On entame la boucle en sens antihoraire en provenance de la localité de Chute-auxOutardes. Le circuit sinue d’abord dans les forêts nord-côtières, avant de bifurquer vers le littoral et de poursuivre sur une piste cyclable en poussière de pierre d’environ six bornes. Dès lors, des tourbières font leur apparition, et le décor se ponctue de longues plages de sable fin réputées parmi les plus belles de la Côte-Nord. Une passerelle en aluminium inaugurée en 2017 permet notamment de franchir la rivière Saint-Athanase, un mince bras d’eau qui se jette dans le fleuve Saint-Laurent. Le retour s’effectue par le village de Pointe-Lebel.
Tant qu’à y être
Envie de passer la nuit dans un nichoir géant? Cinq hébergements insolites de ce type sont offerts par le Parc Nature de Pointe-auxOutardes. Chaque «prêt-à-nicher» est inspiré d’oiseaux présents sur place, comme le merle bleu, la chouette lapone ou l’hirondelle de rivage.
Waterloo–Eastman
Sur la trace des diligences
Louis Carpentier est le chef d’orchestre de la Route verte. À titre de directeur du développement de la Route verte pour Vélo Québec, il coordonne les efforts des nombreux acteurs chargés de polir ce joyau de 5300 km. Cela ne signifie toutefois pas qu’il a pédalé l’ensemble du plus vaste itinéraire cyclable en Amérique du Nord. «Bien au contraire: il me reste plusieurs coins à explorer», révèle ce cycliste et père de trois jeunes mousses, eux-mêmes adeptes de la petite reine.

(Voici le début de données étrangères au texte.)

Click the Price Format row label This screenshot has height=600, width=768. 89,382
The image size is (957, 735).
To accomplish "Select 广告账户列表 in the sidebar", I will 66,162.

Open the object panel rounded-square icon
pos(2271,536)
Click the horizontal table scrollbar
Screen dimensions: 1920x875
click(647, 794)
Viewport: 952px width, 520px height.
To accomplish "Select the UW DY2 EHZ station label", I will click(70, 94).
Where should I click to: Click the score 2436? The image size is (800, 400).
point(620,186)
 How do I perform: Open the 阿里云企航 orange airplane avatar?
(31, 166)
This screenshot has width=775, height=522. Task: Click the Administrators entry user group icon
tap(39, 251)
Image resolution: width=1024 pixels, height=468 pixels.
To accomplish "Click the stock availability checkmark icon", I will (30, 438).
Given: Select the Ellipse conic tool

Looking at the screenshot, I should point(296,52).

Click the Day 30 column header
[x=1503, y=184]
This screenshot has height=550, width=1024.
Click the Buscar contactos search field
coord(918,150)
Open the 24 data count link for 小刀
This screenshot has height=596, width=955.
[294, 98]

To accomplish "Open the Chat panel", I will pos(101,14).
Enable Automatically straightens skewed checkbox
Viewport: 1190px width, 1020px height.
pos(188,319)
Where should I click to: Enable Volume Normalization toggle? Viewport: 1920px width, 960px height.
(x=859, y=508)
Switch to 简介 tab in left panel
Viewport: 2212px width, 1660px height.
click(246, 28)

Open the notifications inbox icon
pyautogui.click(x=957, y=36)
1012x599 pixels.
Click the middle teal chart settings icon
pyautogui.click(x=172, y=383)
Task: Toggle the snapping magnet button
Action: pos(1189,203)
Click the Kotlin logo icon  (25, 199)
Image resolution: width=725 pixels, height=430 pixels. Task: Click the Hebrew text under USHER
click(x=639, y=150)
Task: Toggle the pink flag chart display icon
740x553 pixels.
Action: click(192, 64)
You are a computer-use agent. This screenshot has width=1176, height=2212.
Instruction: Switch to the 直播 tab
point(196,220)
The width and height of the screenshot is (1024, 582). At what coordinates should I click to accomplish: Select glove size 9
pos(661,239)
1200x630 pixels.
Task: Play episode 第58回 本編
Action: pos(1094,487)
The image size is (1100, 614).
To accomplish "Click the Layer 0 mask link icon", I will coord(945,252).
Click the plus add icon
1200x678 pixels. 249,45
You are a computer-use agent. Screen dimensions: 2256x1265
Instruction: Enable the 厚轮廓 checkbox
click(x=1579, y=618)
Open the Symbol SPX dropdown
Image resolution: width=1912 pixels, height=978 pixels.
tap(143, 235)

L’une de ces zones à découvrir est située entre les localités de Waterloo et d’Eastman, dans les Cantons-de-l’Est. Ou plutôt, était: l’automne dernier, à la faveur d’une escapade professionnelle, il a enfin pu mettre des images sur ces 20 km empruntés par les diligences au XIXe siècle. Ses jarrets s’en souviennent encore. «C’est assez accidenté: il y a de bons vallons! Les sportifs y trouveront leur compte, tout comme les contemplatifs, qui apprécieront ce long rang de campagne bordé d’arbres», indique Louis Carpentier. Attention: ici et là, le revêtement est en terre battue, entre autres à la sortie de Waterloo.
De minuscules et blanches églises anglicanes constellent le trajet, rappelant le riche héritage loyaliste de la région – on en croise d’ailleurs une à mi-chemin, dans l’ancienne municipalité de Stukely maintenant intégrée à Eastman. Puis, à la faveur d’éclaircies champêtres, on aperçoit quelques sommets des pas si lointaines Appalaches. Un tableau digne de la Nouvelle-Angleterre. «Je recommande d’effectuer cette excursion juste avant les moissons, autour de la fête du Travail, alors que les prés sont luxuriants. Mon petit doigt me dit que les paysages sont incroyables», relève Louis Carpentier. C’est entendu.
Tant qu’à y être
Marché public, tables gourmandes, spa: Eastman ne manque pas de bonnes adresses à visiter après l’effort. Vélo Mag vous conseille Les Trois Grâces, un café-bistro niché au cœur du village, aux abords de la rivière Missisquoi. Pour les petites et grosses fringales.